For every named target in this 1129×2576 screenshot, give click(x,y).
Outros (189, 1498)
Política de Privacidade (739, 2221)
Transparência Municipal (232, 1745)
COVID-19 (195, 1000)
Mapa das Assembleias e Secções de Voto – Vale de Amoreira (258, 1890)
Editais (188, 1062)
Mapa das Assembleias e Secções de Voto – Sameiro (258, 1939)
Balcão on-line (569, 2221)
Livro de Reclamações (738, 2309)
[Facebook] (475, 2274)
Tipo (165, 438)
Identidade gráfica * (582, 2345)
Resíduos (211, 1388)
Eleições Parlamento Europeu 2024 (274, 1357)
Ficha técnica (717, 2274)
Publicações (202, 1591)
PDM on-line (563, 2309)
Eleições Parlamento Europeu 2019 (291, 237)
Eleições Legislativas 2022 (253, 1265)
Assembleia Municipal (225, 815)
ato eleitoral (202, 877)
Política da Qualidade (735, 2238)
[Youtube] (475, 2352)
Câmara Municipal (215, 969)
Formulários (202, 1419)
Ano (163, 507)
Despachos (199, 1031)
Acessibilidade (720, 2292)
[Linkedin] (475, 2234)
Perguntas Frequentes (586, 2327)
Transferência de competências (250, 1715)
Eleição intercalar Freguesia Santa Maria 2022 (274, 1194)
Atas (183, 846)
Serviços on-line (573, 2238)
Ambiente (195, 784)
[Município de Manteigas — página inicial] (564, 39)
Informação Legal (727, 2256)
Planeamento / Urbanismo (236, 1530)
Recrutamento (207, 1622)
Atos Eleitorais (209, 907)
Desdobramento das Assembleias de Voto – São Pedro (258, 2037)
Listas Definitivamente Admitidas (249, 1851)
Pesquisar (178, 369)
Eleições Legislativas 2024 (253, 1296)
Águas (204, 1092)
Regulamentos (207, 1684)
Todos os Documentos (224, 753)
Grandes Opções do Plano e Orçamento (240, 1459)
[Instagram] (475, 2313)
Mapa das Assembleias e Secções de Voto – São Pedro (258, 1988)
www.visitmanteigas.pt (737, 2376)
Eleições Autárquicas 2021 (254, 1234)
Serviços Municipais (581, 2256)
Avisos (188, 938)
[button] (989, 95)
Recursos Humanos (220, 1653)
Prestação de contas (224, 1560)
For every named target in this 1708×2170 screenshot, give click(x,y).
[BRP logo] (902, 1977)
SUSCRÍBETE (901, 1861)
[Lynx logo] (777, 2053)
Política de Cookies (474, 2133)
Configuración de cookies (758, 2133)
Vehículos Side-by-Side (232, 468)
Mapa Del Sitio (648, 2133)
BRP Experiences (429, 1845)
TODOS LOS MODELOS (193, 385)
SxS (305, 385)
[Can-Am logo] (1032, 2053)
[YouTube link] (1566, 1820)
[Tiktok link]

####

> [Task description]: Copy the listing above. Match every line exactly.

> [Answer box]:
For every named target in this 1129×2576 screenshot, give click(x,y).
Outros (189, 1498)
Política de Privacidade (739, 2221)
Transparência Municipal (232, 1745)
COVID-19 (195, 1000)
Mapa das Assembleias e Secções de Voto – Vale de Amoreira (258, 1890)
Editais (188, 1062)
Mapa das Assembleias e Secções de Voto – Sameiro (258, 1939)
Balcão on-line (569, 2221)
Livro de Reclamações (738, 2309)
[Facebook] (475, 2274)
Tipo (165, 438)
Identidade gráfica * (582, 2345)
Resíduos (211, 1388)
Eleições Parlamento Europeu 2024 (274, 1357)
Ficha técnica (717, 2274)
Publicações (202, 1591)
PDM on-line (563, 2309)
Eleições Parlamento Europeu 2019 (291, 237)
Eleições Legislativas 2022 (253, 1265)
Assembleia Municipal (225, 815)
ato eleitoral (202, 877)
Política da Qualidade (735, 2238)
[Youtube] (475, 2352)
Câmara Municipal (215, 969)
Formulários (202, 1419)
Ano (163, 507)
Despachos (199, 1031)
Acessibilidade (720, 2292)
[Linkedin] (475, 2234)
Perguntas Frequentes (586, 2327)
Transferência de competências (250, 1715)
Eleição intercalar Freguesia Santa Maria 2022 (274, 1194)
Atas (183, 846)
Serviços on-line (573, 2238)
Ambiente (195, 784)
[Município de Manteigas — página inicial] (564, 39)
Informação Legal (727, 2256)
Planeamento / Urbanismo (236, 1530)
Recrutamento (207, 1622)
Atos Eleitorais (209, 907)
Desdobramento das Assembleias de Voto – São Pedro (258, 2037)
Listas Definitivamente Admitidas (249, 1851)
Pesquisar (178, 369)
Eleições Legislativas 2024 (253, 1296)
Águas (204, 1092)
Regulamentos (207, 1684)
Todos os Documentos (224, 753)
Grandes Opções do Plano e Orçamento (240, 1459)
[Instagram] (475, 2313)
Mapa das Assembleias e Secções de Voto – São Pedro (258, 1988)
www.visitmanteigas.pt (737, 2376)
Eleições Autárquicas 2021 (254, 1234)
Serviços Municipais (581, 2256)
Avisos (188, 938)
[button] (989, 95)
Recursos Humanos (220, 1653)
Prestação de contas (224, 1560)
For every named target in this 1708×2170 screenshot, give click(x,y).
[BRP logo] (902, 1977)
SUSCRÍBETE (901, 1861)
[Lynx logo] (777, 2053)
Política de Cookies (474, 2133)
Configuración de cookies (758, 2133)
Vehículos Side-by-Side (232, 468)
Mapa Del Sitio (648, 2133)
BRP Experiences (429, 1845)
TODOS LOS MODELOS (193, 385)
SxS (305, 385)
[Can-Am logo] (1032, 2053)
[YouTube link] (1566, 1820)
[Tiktok link]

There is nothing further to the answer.